Ms Rogers offers some tips which have been discussed within her practice’s suckler cow discussion group...
All cows should be condition scored before drying off, with a target of 2.5, she says. If herd numbers and facilities allow, they should subsequently be sorted into two management groups.
“Those cows with a BCS of 2 or less should be managed as a ‘priority group’ along with first calvers. Cows with a BCS greater than 3 should be managed as a ‘fat group’.”
One of the simplest ways to control cow BCS is to change the age at which their calves are weaned, she explains and once the calf is 200 days old, only 25 per cent of its nutrient requirements will come from milk.
Thin cows should have calves removed one month earlier than your typical weaning date she advises, while fat cows can keep calves for an extra month to encourage the loss of condition.
“Maiden heifers need to be at 85 per cent of adult mature weight by the start of their second breeding season so they need to grow at 0.5kg/day during the latter stages of pregnancy and early lactation.
"Retaining them in the ‘priority group’ should achieve this,” says Ms Rogers.
Ms Rogers says it is important to analyse silage, which should include a mineral analysis, prior to the start of the dry period.
“This will allow much more accurate and effective rationing.
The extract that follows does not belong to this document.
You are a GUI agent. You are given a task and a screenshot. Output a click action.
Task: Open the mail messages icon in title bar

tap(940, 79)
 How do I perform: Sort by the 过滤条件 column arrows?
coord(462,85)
Ask your vet or nutritionist for advice on ration formulation once analysis results have been received.”
Straw-based diets are a very effective means of managing the BCS of dry cows, she says. To ensure palatability, the straw needs to be good quality and the water supply plentiful and these diets need to include a high quality protein source, to maximise rumen function.
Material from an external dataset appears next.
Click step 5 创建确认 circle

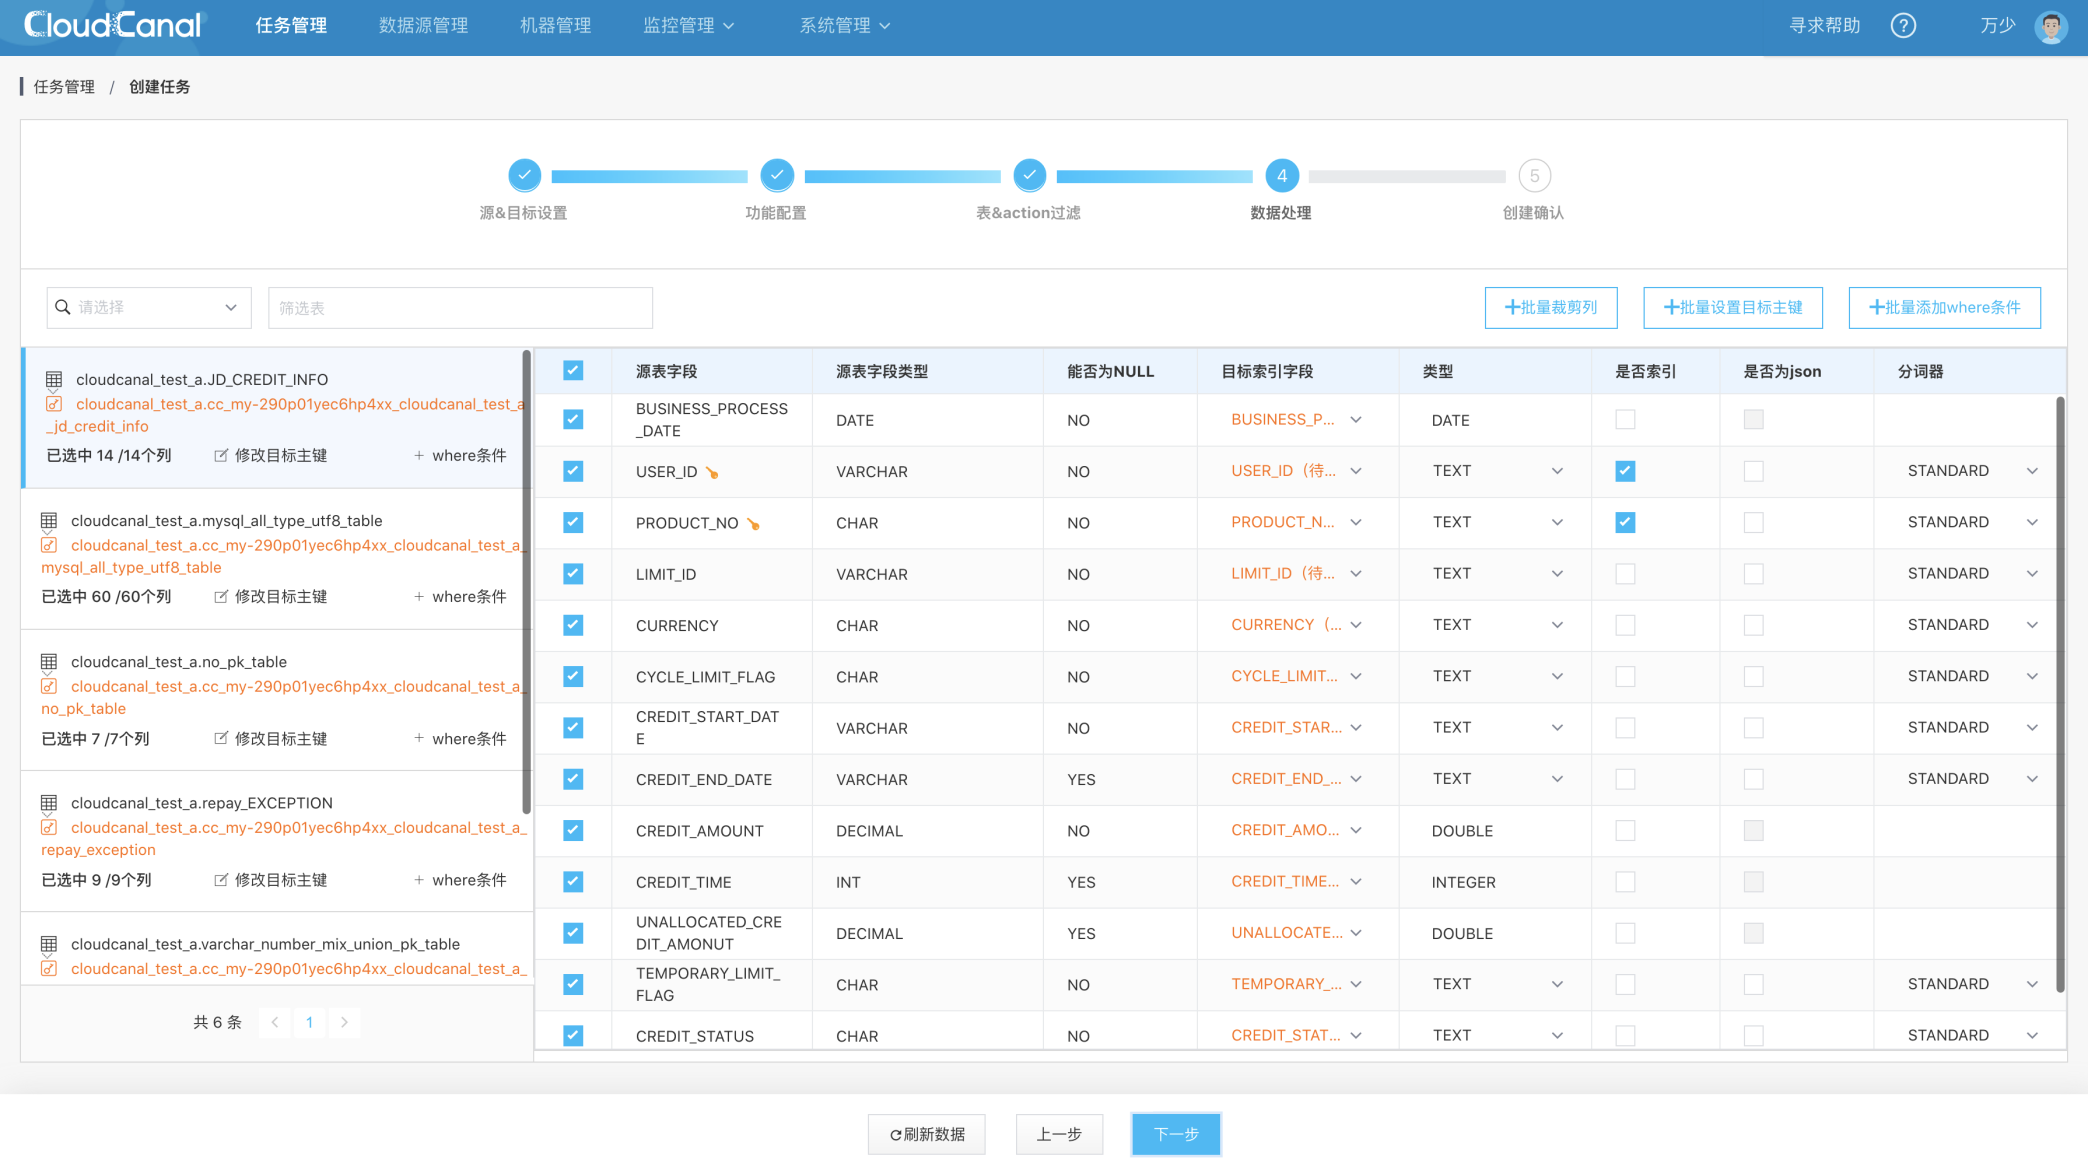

“Remember straw contains very low levels of minerals, so supplementation is essential.”
Ms Rogers advises pregnancy detecting cows around the time of weaning to identify any which are barren.
“This is particularly important for maiden heifers which if not in-calf can enter the food chain while still relatively young.
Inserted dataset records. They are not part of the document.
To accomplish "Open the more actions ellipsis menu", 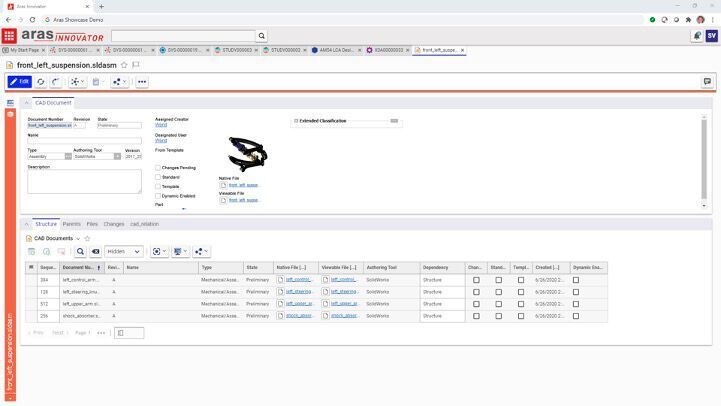I will pos(142,82).
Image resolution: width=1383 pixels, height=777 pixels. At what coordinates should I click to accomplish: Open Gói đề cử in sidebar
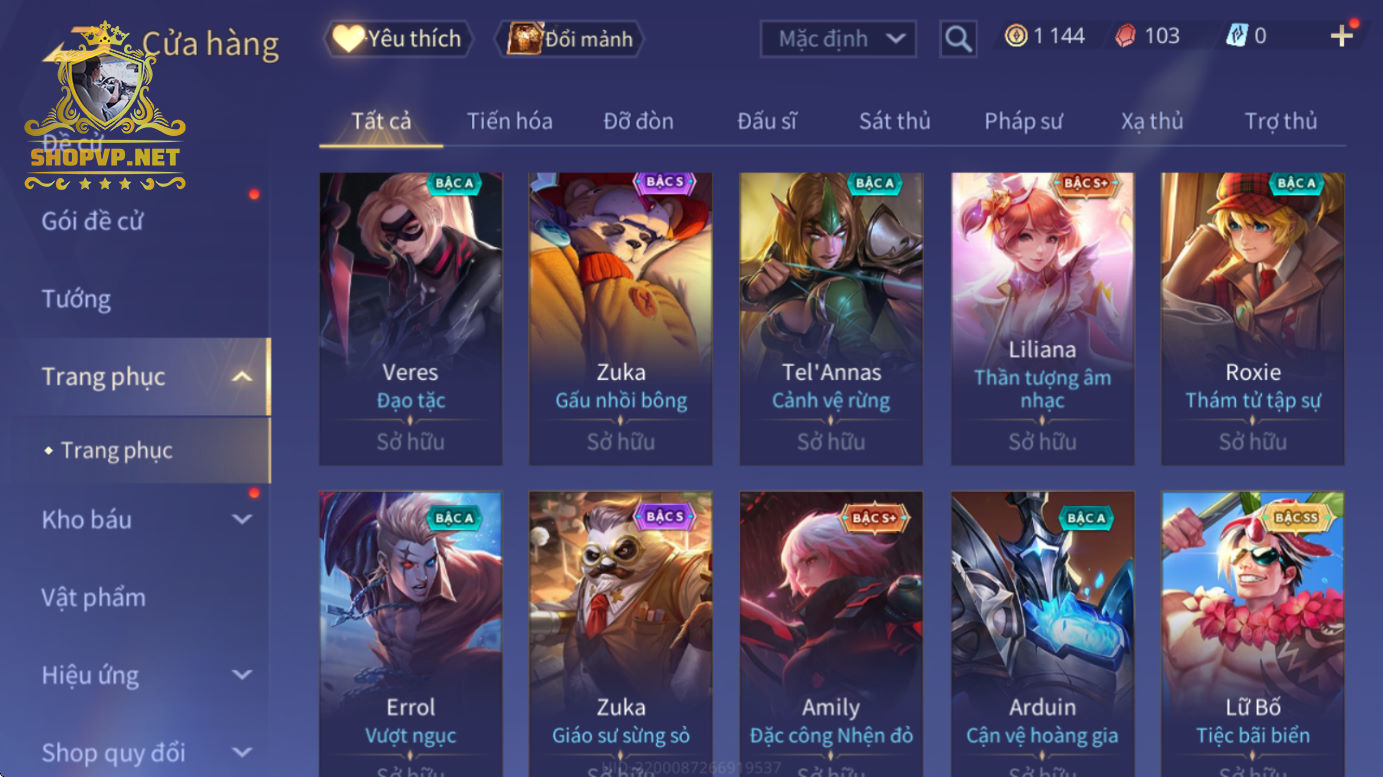(x=92, y=221)
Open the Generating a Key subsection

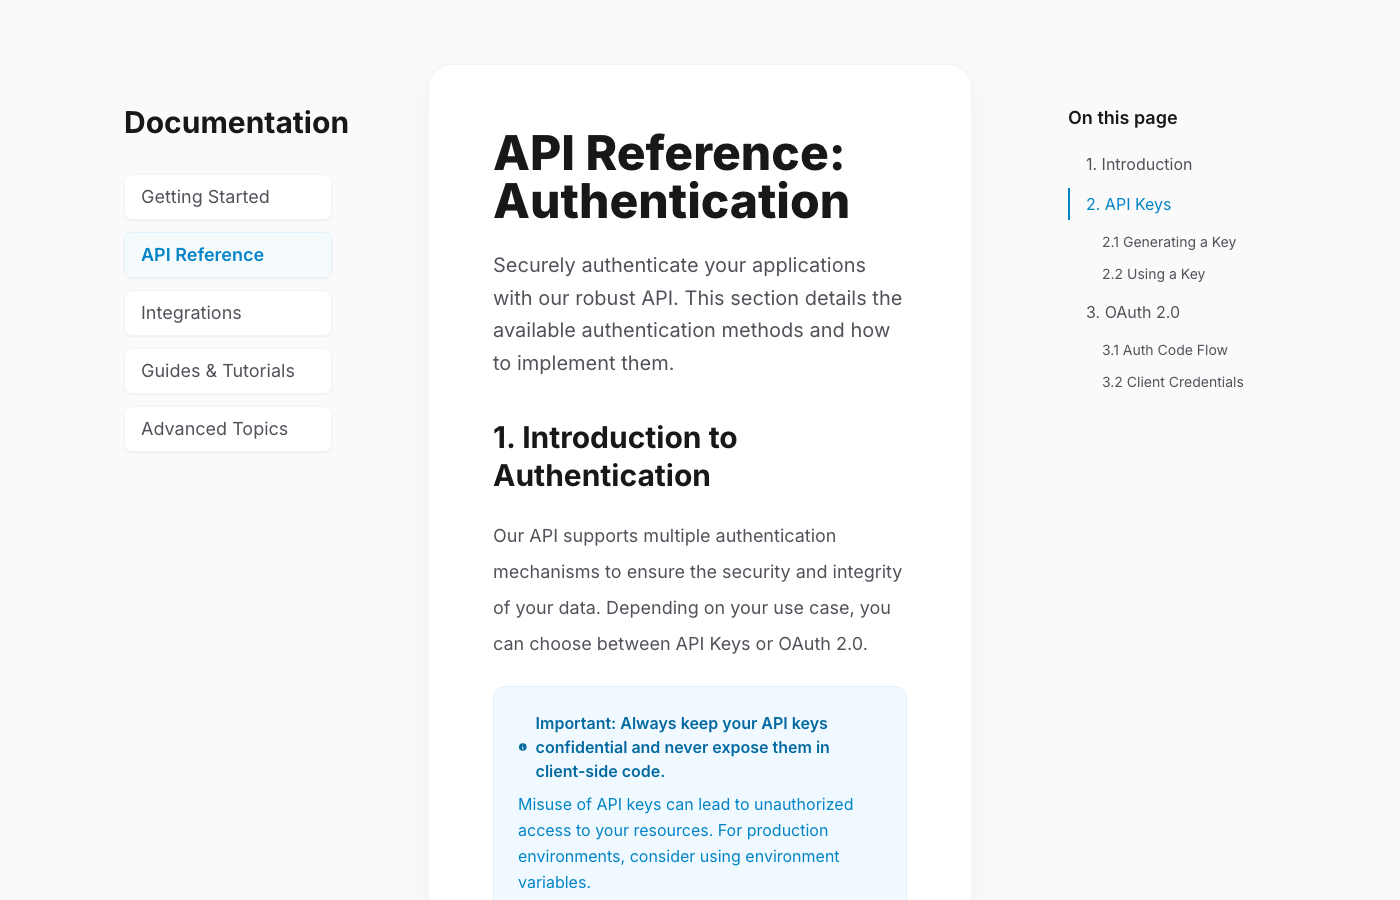pos(1169,242)
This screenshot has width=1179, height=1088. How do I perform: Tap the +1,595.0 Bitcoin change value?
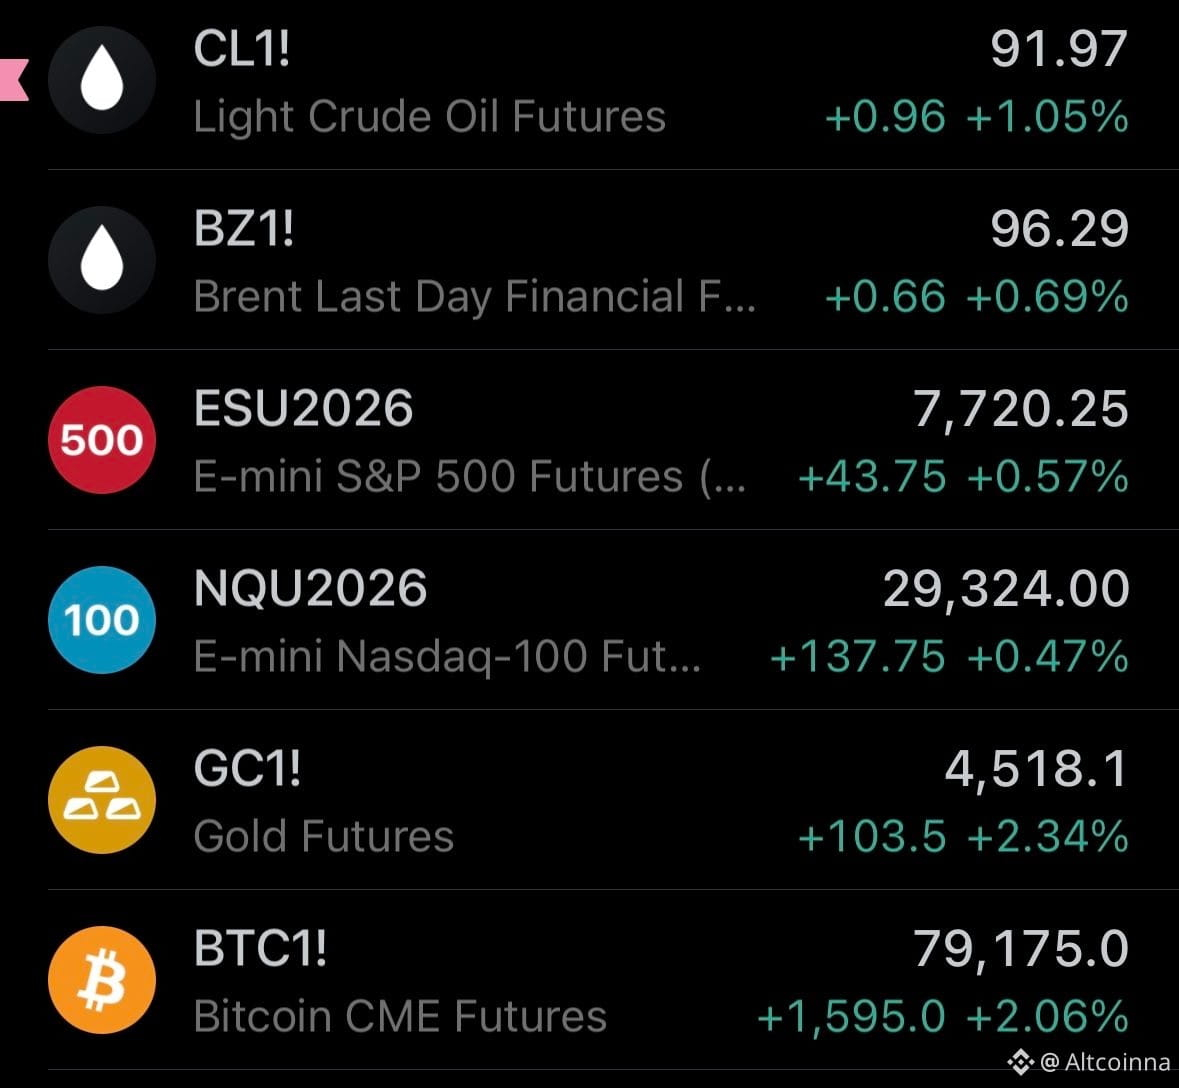click(850, 1017)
"It also allows the retention of heifers from the current year’s calf crop to be accurately planned before they are weaned and sold.”
Ms Rogers says it is important to treat effectively and efficiently during the dry period for conditions such as fluke and mineral deficiencies.
Calf growth rates of 1kg per day should be achieved and if most calves are averaging this growth rate then lighter, healthy individuals will have been influenced by poor maternal milk production.
Ms Rogers says dams whose calves are not achieving these growth rates should be identified and their next calf’s growth closely monitored before the breeding season starts.
Those cows identified with repeated low milk production should not be bred from again.
Observe cows closely during the dry period to check for signs of abortion as cows carrying twins are most likely to abort at this time.
She advises: “Give your calving jack an MOT and find your calving ropes. Purchase fresh iodine navel dip, good quality artificial colostrum and anti-inflammatory for difficult calvings.”